California began legal recreational marijuana sales on Monday, and even more states are making big moves this week toward ending cannabis prohibition.
Here’s what to expect…
On Wednesday, the Vermont House Judiciary Committee is scheduled to discuss a Senate-passed marijuana legalization bill, with floor action expected later in the week.
House and Senate leaders and Gov. Phil Scott (R) have signaled in recent weeks that they are prepared to legalize marijuana shortly after the legislature reconvenes for the year. Because the state operates on a biennium, all that is needed is one more House vote in favor of a previously-Senate-passed bill that the governor has pledged to sign.
The legislation is different that other existing legalization laws because it would not create a system of taxed and regulated cannabis sales, at least not initially. It would instead legalize possession of small amounts of marijuana as well as low-level home cultivation, while a study commission would examine potential future legal commercialization.
Also on Wednesday, the New Hampshire House of Representatives is expected to consider a noncommercial cannabis legalization proposal similar to the Vermont legislation.
As introduced, the bill coming to the floor would create a full system of legal, taxed and regulated cannabis sales. But, because opponents say that passing the legislation now would be premature in light of a legislative study commission that’s currently examining how legalized marijuana commerce could one day work in the state, supporters will move to amend the bill to only allow low-level possession and home cultivation.
If the bill is amended and passed, it would then advance to the Senate, where it would face a tougher road to enactment.
On Friday, the Maine Legislature’s Committee On Marijuana Legalization Implementation will meet to discuss pending legislation to enact the cannabis ballot measure that voters approved in November 2016.
Gov. Paul LePage (R) vetoed a previous version of implementation legislation last year, and lawmakers couldn’t muster enough votes to override.
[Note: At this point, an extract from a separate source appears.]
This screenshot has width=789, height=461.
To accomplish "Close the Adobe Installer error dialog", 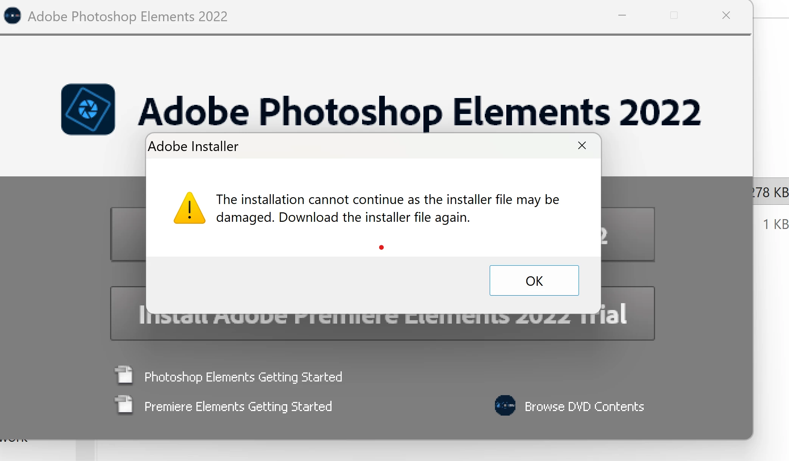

It’s unclear what changes will need to be made in order to either win support from LePage or from a sufficient number of legislators to make another veto moot.
On Wednesday, the Delaware General Assembly’s Adult Use Cannabis Task Force will hold a meeting.
The panel’s mandate is to issue a report “containing actionable solutions” concerning “adoption of a model for regulation and taxation of adult-use cannabis in Delaware, including local authority and control, consumer safety and substance abuse prevention, packaging and labeling requirements, impaired driving and other criminal law concerns, and taxation, revenue, and banking issues.”
Members are scheduled to review and discuss a draft report outline, according to Wednesday’s agenda.
After Vermont and New Jersey — where lawmakers are expected to pass a marijuana legalization bill with the support of incoming Gov.-elect Phil Murphy (D) Delaware is seen as part of a second tier of states that could end prohibition this year, but aren’t necessarily expected to. Others include Connecticut, Illinois and Rhode Island.
The action this week represents just the beginning of what advocates believe will be an extremely busy year for marijuana legislation. Five or more states could vote on cannabis ballot measures, and a number of legislatures are posted to pass legalization bills.